In the ensuing years, they found strength together from work, from their religious faith and from their children.

Mrs Bollands endured all manner of privations from the moment the news broke of the unfolding calamity on Piper Alpha.

lifeline​: Geoff Bollands and his wife, Christine, with their wider family, together after working through the trauma suffered following the Piper Alpha disaster

She said: “To watch the horrific pictures of the rig where my husband worked on fire and collapsing into the sea, believing that he was still on board, is any wife’s nightmare.

“Geoff came home the following day and life changed from that point on.
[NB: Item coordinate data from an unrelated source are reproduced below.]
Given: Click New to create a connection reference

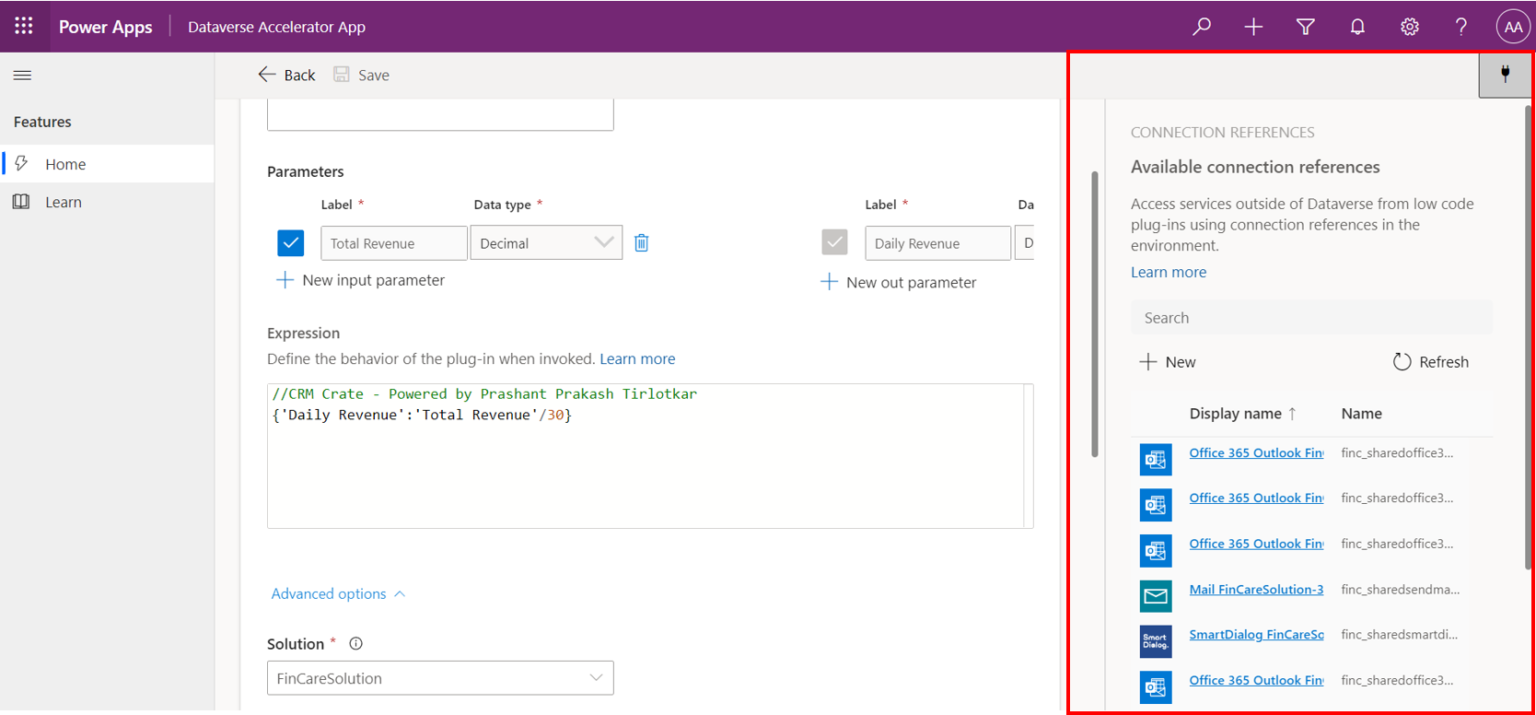Looking at the screenshot, I should click(x=1167, y=361).
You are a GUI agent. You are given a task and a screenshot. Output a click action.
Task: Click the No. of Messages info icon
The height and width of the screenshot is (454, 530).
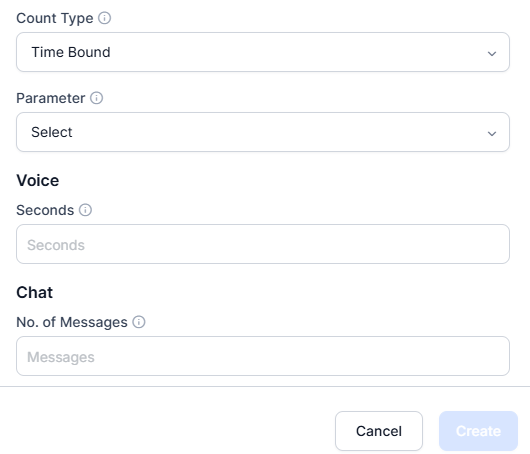point(139,322)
The next few years were extremely difficult and it was clearly a painful adjustment for Geoff, who was ill, although he wouldn’t acknowledge it.

“His personality changed. He was aimless and would wander around the house like a lost soul and he became aggressive and argumentative.

“Without my faith, and the sure knowledge God was with me, I don’t think we would have survived and be where we are now – but we did and we’re still together 30 years later.”

Eventually, Mr Bollands sought assistance and gradually recovered from the effects of PTSD.

He changed careers and trained as an independent financial adviser, the role in which he still works.

He added: “It’s possible to have a quality of life which seems unimaginable in the early days, months and even years following trauma.

“But you never, ever forget.”

Rachel Bollands was 15 at the time of the Piper Alpha disaster.

She recalled: “Dad was a lost soul for years. Mum says he would disappear for hours and nobody would know where he had gone.

“He would wander from room to room, staring out of the windows.

“He was sometimes angry, sometimes vague. He refused to go to the doctor. Fortunately, my mum did for support.

“One of the saddest things about this time was that our family were the victims of hate mail.

“On one occasion, a chap came to our door and personally delivered a letter to my mum, questioning why my dad deserved to live. Throughout this time, it was mum who held the family together.”

Sister Hannah was only seven when the tragedy happened.

She said: “Often, I would see him standing at windows, looking out at the garden for a long time.

“Thankfully, my mum and dad sheltered us from what had happened as much as they could.

“One day, I was told not to accept any letters or parcels from the postman. A girl at school told me: ‘You only live in that house because of what happened to your dad’.

“It’s only looking back that I can see some of the impact that night had on our whole family life.”

The book Baptism of Fire is published today by Matador, priced at £11.99.